Soto Ayam Dan Nilai Puasa
Oleh : Wahyu Widhi*
Polemik tentang perlu tidaknya warung-warung tutup saat siang hari puasa masih saja mewarnai Ramadan dari tahun ke tahun. Tidak ada yang baru dalam polemik ini. Beragam argumentasi dikemukakan, bermacam Perda dikeluarkan. Semua kubu keukeuh dengan pendapatnya masing-masing. Sementara itu, sangat sedikit yang mempersoalkan tayangan Ramadan di televisi yang sangat jauh dari hakikat puasa, atau pola konsumsi masyarakat selama Ramadan yang tidak mengajak kita pada prinsip mengendalikan diri.
Saya sendiri memilih tidak ikut-gaduh dan larut dalam perdebatan itu. Dalam hemat saya, tutupnya warung makan saat siang hari puasa tidak perlu diatur dalam perundang-undangan. Kembalikan saja hal ini kepada hati nurani empunya warung. Mau warungnya ditutup, tetap buka, atau ditutup sebagian dengan tirai, terserah. Saya menyayangkan hal sesederhana itu kok bisa sampai dibuatkan peraturan perundang-undangannya.
Saat nilai-nilai, adab, norma, etika yang begitu cair dipadatkan dalam perda, undang-undang, dan sejenisnya, saat itu jugalah nilai-nilai adab norma dan etika kehilangan ruhnya. Semuanya hanya sekedar perintah dan larangan. Hanya abu yang didapatkan, tanpa mengetahui asal apinya.
Bukan hanya warung, bahkan juga club malam, karaoke, lokalisasi, dan semacamnya. Biarkan saja semuanya buka dan beraktivitas seperti biasa. Semua itu bagi saya tidak mempengaruhi kesakralan Ramadan. Biarlah Ramadan menjadi jalan sunyi. Biarlah semua godaan itu menjadi sarana peningkat derajat keimanan para pelakunya.
Jika saya berpendapat pemilik warung tidak perlu menutup warungnya, lantas apakah saya sama sekali tidak tergoda dengan makanan atau minuman saat berpuasa?
Siapa bilang? Saya tidaklah semulia itu. Puasa saya masih dekat dengan sekedar ritual penggugur kewajiban dan formalitas. Pencitraan saya masih level amatir. Ada beberapa momen dimana saya tidak berpuasa, melainkan hanya sekedar berpindah jam makan minum.

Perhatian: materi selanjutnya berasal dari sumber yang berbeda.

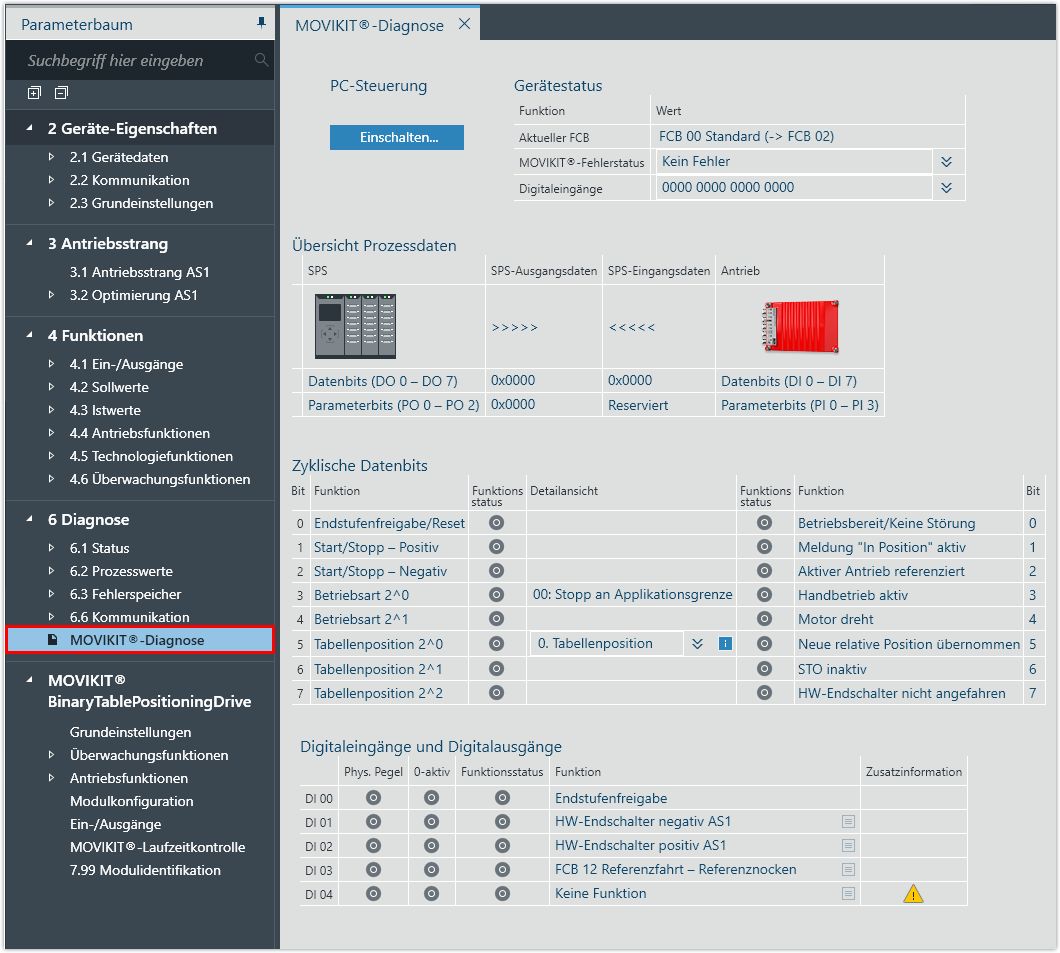Click the search field in Parameterbaum
This screenshot has width=1060, height=953.
click(130, 61)
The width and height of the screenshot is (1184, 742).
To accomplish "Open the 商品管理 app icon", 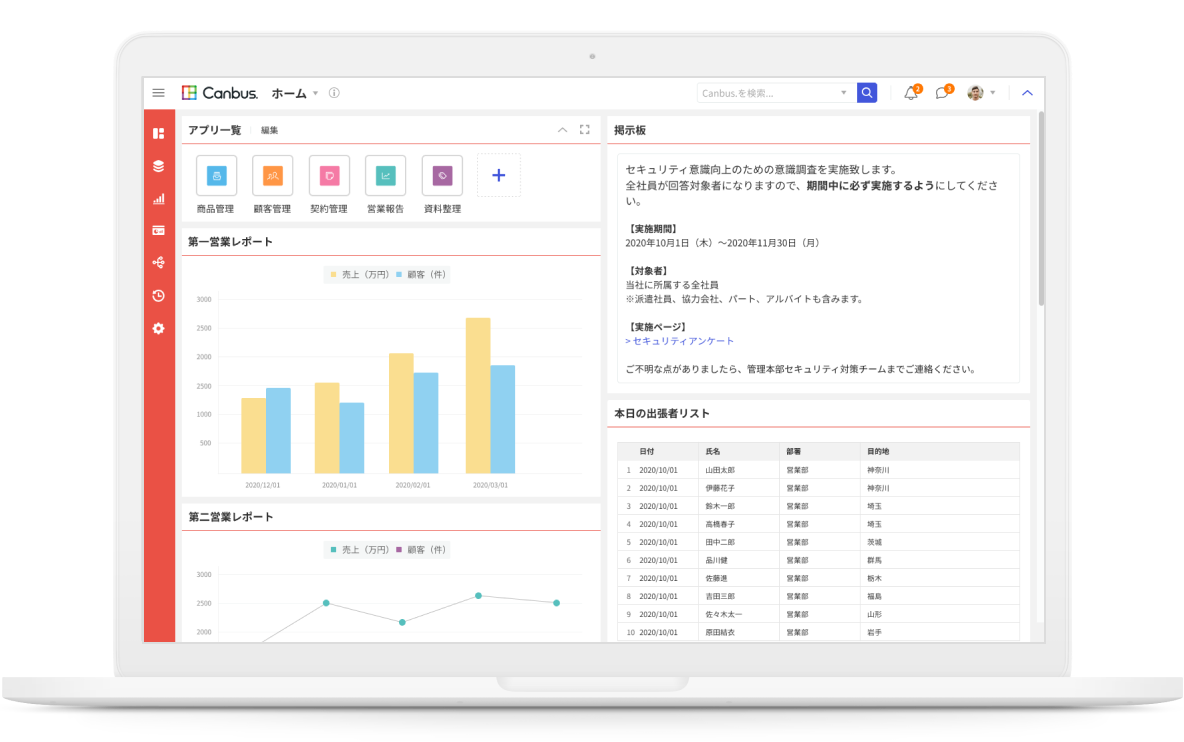I will (x=216, y=176).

Sebagai manusia biasa yang menjalani puasa Ramadan, saya juga tergoda. Terkadang godaan itu berasal dari hal sederhana. Sesuatu yang di luar Ramadan tampak biasa saja, saat Ramadan menjadi begitu istimewa. Termasuk semangkuk mie instan.

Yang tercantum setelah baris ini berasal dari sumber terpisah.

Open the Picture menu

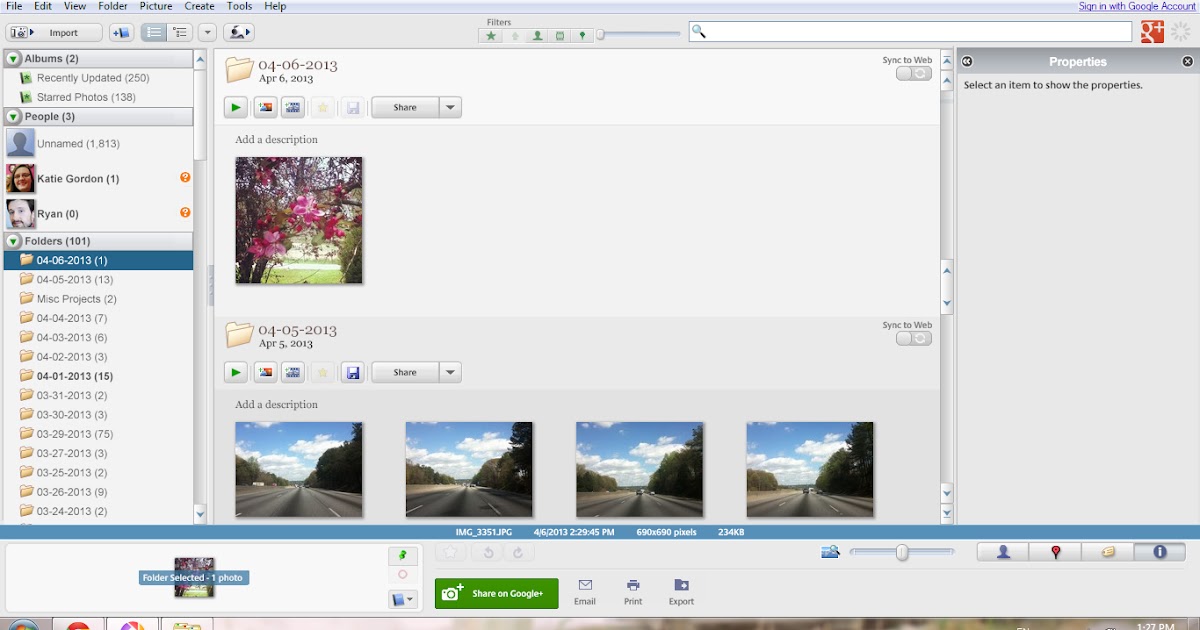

Suatu siang Ramadan tahun lalu, keponakan saya yang berumur empat tahun meminta dibuatkan mie instan. Saat mie instan itu siap terhidang, tercium aura magis nan menggoda dari semangkuk mie rasa soto itu. Mie keriting yang kenyal, taburan bawang goreng diatas kuah kuning berkaldu minyak yang entah terbuat dari bumbu apa, tampak begitu menggoda. Seandainya saat itu tidak berpuasa, niscaya saya akan ikut membuat semangkuk mie instan yang sama, plus telur agar lebih nyamleng menikmatinya. Hmmm…

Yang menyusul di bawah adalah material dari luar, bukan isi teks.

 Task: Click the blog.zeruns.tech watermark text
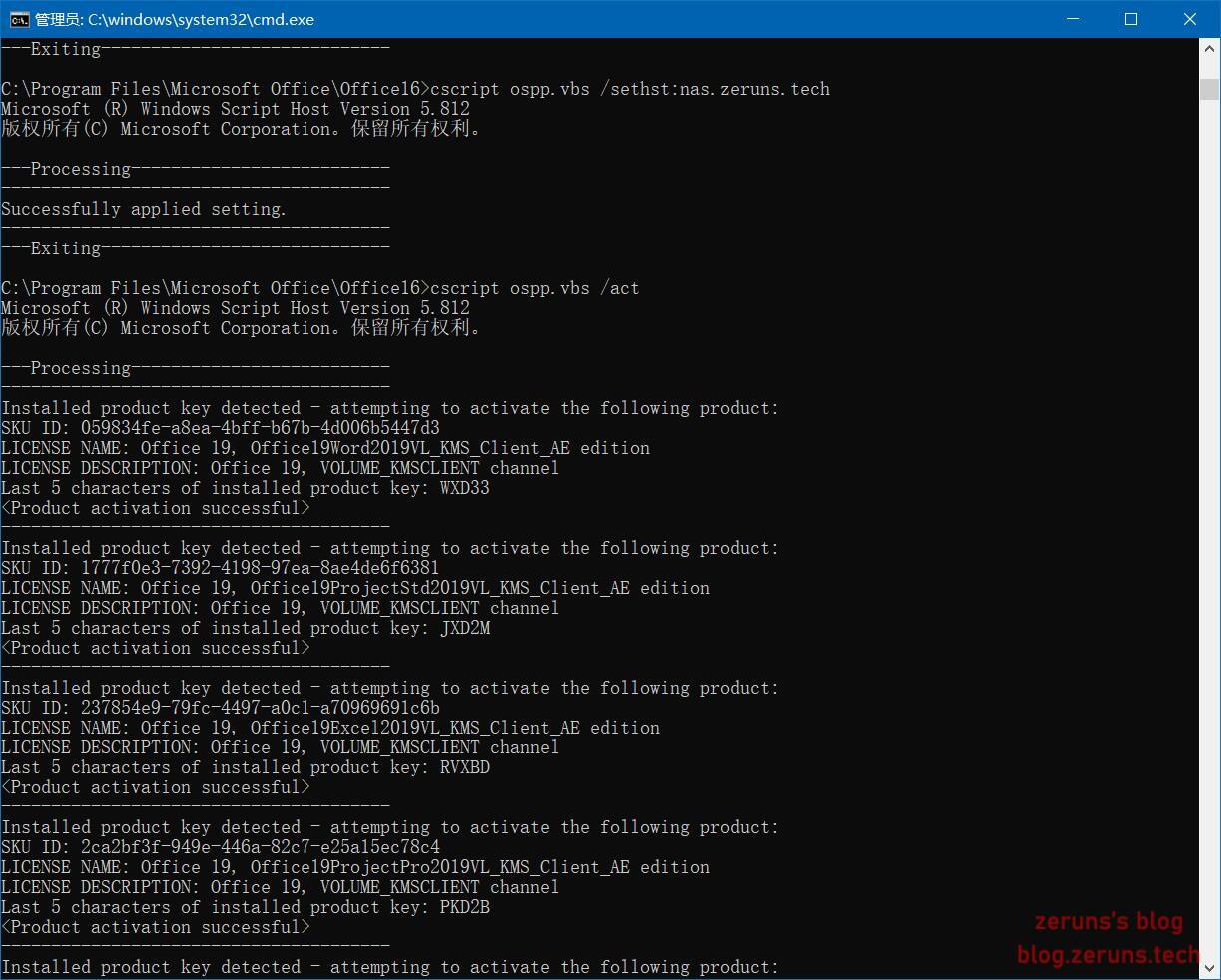(1107, 955)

Padahal itu hanyalah semangkuk mie instan rasa soto ayam yang sederhana. Tanpa embel-embel telur, sayuran, potongan daun seledri, paha ayam goreng, serta irisan tomat seperti gambar yang ada di bungkusnya. Hanya sedikit taburan bawang goreng sebagai penambah rasa dan aroma. Sekedar mie instan rasa soto ayam, bukan soto ayam sungguhan. Tapi tetap saja saya tergoda. Yang lebih menyedihkan adalah, saat itu saya sama sekali tidak lapar.
Pada akhirnya di hari itu saya menuntaskan puasa sampai maghrib, dan tidak lagi tergoda membuat mie instan rasa soto plus telur saat berbuka. Karena tiba-tiba gambaran indah tentang mie instan itu berubah kembali seperti semula saat di luar Ramadan, sesederhana itu rupanya. Entah bagaimana Gusti Allah menilai puasa saya di hari itu.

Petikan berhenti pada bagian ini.